Peet's $132 million raising, mainly from institutional placements, was the biggest deal of its kind for the past three months of 2012-13 while the takeover it funded was among the biggest of the disclosed mergers and acquisitions for the period.
The company had not been active in corporate finance markets since June 2011 when it raised nearly $86 million, mainly through a convertible note issue.
Peet managing director Brendan Gore said his company's corporate finance moves, notably the $76 million takeover of Canberra-based CIC Australia, did not signal a return to the heady days of property but were significant after three difficult years.
"It is not game on," Mr Gore said.
"I think we are moving into a period of lower growth.
"It is really about looking for opportunities that present themselves."
He said property development had reset to a growth pattern of two decades earlier, and that many players in the sector were saddled with debt or did not have the balance sheet flexibility to take advantage of opportunities that had arisen from the change in the market.

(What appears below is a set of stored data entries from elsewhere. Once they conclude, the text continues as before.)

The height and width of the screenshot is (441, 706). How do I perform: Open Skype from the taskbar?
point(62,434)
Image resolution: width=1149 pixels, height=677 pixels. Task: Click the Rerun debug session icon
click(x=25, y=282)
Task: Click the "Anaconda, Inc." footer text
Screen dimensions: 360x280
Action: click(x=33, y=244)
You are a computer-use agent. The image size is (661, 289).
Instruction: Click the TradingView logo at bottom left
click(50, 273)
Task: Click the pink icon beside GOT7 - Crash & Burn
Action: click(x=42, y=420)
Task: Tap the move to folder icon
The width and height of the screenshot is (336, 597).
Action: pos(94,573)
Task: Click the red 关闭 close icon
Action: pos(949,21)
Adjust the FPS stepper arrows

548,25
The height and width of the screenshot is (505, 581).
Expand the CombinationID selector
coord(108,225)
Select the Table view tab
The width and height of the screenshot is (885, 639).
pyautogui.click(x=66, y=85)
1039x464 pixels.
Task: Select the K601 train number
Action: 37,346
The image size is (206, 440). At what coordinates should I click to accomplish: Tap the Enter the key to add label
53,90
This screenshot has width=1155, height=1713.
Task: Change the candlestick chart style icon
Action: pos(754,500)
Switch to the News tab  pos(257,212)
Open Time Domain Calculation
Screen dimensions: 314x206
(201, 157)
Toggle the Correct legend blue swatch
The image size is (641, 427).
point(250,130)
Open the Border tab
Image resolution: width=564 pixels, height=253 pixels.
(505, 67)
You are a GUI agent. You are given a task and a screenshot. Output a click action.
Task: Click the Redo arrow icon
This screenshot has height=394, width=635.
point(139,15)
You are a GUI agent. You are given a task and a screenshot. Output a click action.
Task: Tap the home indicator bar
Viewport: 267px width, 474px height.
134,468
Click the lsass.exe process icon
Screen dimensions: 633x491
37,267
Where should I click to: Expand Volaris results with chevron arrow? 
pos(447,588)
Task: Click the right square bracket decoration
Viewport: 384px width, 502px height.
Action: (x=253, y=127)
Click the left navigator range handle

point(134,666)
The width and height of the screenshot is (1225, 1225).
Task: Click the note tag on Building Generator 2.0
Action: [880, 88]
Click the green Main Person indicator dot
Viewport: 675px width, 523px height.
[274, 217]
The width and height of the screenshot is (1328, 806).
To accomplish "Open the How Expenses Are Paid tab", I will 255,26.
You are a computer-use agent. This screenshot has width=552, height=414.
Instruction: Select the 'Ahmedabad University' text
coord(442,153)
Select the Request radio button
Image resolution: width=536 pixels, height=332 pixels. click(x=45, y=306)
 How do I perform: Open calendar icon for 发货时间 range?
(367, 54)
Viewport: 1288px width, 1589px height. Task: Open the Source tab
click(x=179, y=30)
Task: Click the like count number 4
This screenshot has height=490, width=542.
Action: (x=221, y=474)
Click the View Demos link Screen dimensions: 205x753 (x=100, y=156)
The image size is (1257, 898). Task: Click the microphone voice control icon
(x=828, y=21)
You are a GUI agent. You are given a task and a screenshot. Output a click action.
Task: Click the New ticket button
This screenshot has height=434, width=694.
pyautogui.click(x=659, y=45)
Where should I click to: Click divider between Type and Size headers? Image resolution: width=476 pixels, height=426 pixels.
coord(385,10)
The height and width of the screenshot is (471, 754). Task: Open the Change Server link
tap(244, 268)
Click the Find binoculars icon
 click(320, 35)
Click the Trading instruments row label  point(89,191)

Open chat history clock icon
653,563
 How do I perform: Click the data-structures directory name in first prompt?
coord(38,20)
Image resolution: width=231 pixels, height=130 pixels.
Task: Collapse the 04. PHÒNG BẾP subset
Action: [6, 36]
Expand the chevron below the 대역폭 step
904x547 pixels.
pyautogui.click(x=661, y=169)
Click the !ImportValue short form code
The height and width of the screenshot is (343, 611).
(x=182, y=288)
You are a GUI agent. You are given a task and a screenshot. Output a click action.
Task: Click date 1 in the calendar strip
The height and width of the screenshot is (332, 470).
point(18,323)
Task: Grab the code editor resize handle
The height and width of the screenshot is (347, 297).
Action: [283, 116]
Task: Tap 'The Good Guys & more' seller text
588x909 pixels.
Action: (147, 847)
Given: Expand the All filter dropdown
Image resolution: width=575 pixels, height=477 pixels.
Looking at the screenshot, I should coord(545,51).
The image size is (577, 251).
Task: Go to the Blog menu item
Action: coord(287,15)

Mr Gore said CIC was an investment in productive assets, not a long-term land bank, which offered a cultural match, geographic diversity and strategy alignment.
He said CIC had a focus on joint ventures with partners that were able to fund development, much as Peet had with the Future Fund and MTAA Super.
Nevertheless, the deal came about because CIC's majority shareholder, Guinness Peat Group, wanted to exit.
None of Peet's key corporate, accounting or legal advisers on the deal was in Perth, with Merrill Lynch's Sydney real estate team leading from the acquisition side.
It is also worth noting that while Peet targeted new institutional backers, including some overseas buyers that had reviewed their earlier wariness for Australian residential property, its share purchase plan raised only about half of the $8 million allocated.
Mr Gore said he believed the market was reweighting business to funds management or efficient capital that was different to the discredited pre-GFC model.
"I think there is a different view on what funds management is," he said.
"There are fund managers that just sit back and take a clip, a fee on the assets.
"Our fee is driven by revenue from assets. Until our investors see returns, we don't see returns.
"Investors are not buying us to manage assets that are not yet in production."